(The input Opens)
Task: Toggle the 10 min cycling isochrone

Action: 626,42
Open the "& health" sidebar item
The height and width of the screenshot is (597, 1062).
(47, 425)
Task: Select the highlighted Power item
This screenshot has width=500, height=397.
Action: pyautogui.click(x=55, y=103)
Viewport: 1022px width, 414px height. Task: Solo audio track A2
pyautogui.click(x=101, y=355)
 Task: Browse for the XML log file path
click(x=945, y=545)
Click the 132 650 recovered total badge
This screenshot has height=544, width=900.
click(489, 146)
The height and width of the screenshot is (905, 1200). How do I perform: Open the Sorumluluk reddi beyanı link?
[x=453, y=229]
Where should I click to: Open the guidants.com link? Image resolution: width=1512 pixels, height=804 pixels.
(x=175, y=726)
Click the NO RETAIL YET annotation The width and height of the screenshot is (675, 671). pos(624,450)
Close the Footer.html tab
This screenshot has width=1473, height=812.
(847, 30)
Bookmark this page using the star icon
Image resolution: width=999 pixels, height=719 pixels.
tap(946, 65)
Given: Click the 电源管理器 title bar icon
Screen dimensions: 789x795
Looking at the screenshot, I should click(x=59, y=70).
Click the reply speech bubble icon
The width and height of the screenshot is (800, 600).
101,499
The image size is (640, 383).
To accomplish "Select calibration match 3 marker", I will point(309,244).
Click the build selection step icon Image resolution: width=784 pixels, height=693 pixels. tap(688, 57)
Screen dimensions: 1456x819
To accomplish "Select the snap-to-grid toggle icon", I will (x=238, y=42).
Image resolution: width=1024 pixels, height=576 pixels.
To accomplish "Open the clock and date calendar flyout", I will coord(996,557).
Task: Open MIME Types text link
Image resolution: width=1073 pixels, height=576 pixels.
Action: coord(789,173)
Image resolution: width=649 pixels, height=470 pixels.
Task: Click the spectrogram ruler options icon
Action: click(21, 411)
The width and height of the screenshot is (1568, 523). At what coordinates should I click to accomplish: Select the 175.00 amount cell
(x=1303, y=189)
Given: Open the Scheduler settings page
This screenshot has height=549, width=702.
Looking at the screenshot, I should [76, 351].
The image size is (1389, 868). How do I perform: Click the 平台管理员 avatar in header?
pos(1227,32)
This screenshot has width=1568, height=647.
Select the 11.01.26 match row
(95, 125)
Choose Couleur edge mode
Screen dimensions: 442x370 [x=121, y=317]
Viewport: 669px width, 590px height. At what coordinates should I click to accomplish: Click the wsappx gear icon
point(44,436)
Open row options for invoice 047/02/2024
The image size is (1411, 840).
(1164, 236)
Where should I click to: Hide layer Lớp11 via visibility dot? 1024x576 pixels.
(The input Closes)
= Exercise brief =
All of the data above needs to be written out exactly.

= Result of the task =
Task: Toggle the 10 min cycling isochrone

Action: 626,42
Open the "& health" sidebar item
The height and width of the screenshot is (597, 1062).
(47, 425)
Task: Select the highlighted Power item
This screenshot has width=500, height=397.
Action: pyautogui.click(x=55, y=103)
Viewport: 1022px width, 414px height. Task: Solo audio track A2
pyautogui.click(x=101, y=355)
 Task: Browse for the XML log file path
click(x=945, y=545)
Click the 132 650 recovered total badge
This screenshot has height=544, width=900.
click(489, 146)
The height and width of the screenshot is (905, 1200). How do I perform: Open the Sorumluluk reddi beyanı link?
[x=453, y=229]
Where should I click to: Open the guidants.com link? Image resolution: width=1512 pixels, height=804 pixels.
(x=175, y=726)
Click the NO RETAIL YET annotation The width and height of the screenshot is (675, 671). pos(624,450)
Close the Footer.html tab
This screenshot has width=1473, height=812.
(847, 30)
Bookmark this page using the star icon
Image resolution: width=999 pixels, height=719 pixels.
tap(946, 65)
Given: Click the 电源管理器 title bar icon
Screen dimensions: 789x795
Looking at the screenshot, I should click(x=59, y=70).
Click the reply speech bubble icon
The width and height of the screenshot is (800, 600).
101,499
The image size is (640, 383).
To accomplish "Select calibration match 3 marker", I will point(309,244).
Click the build selection step icon Image resolution: width=784 pixels, height=693 pixels. tap(688, 57)
Screen dimensions: 1456x819
To accomplish "Select the snap-to-grid toggle icon", I will (x=238, y=42).
Image resolution: width=1024 pixels, height=576 pixels.
To accomplish "Open the clock and date calendar flyout", I will coord(996,557).
Task: Open MIME Types text link
Image resolution: width=1073 pixels, height=576 pixels.
Action: coord(789,173)
Image resolution: width=649 pixels, height=470 pixels.
Task: Click the spectrogram ruler options icon
Action: click(21, 411)
The width and height of the screenshot is (1568, 523). At what coordinates should I click to accomplish: Select the 175.00 amount cell
(x=1303, y=189)
Given: Open the Scheduler settings page
This screenshot has height=549, width=702.
Looking at the screenshot, I should [76, 351].
The image size is (1389, 868). How do I perform: Click the 平台管理员 avatar in header?
pos(1227,32)
This screenshot has width=1568, height=647.
Select the 11.01.26 match row
(95, 125)
Choose Couleur edge mode
Screen dimensions: 442x370 [x=121, y=317]
Viewport: 669px width, 590px height. At what coordinates should I click to accomplish: Click the wsappx gear icon
point(44,436)
Open row options for invoice 047/02/2024
The image size is (1411, 840).
(1164, 236)
Where should I click to: Hide layer Lớp11 via visibility dot? 1024x576 pixels.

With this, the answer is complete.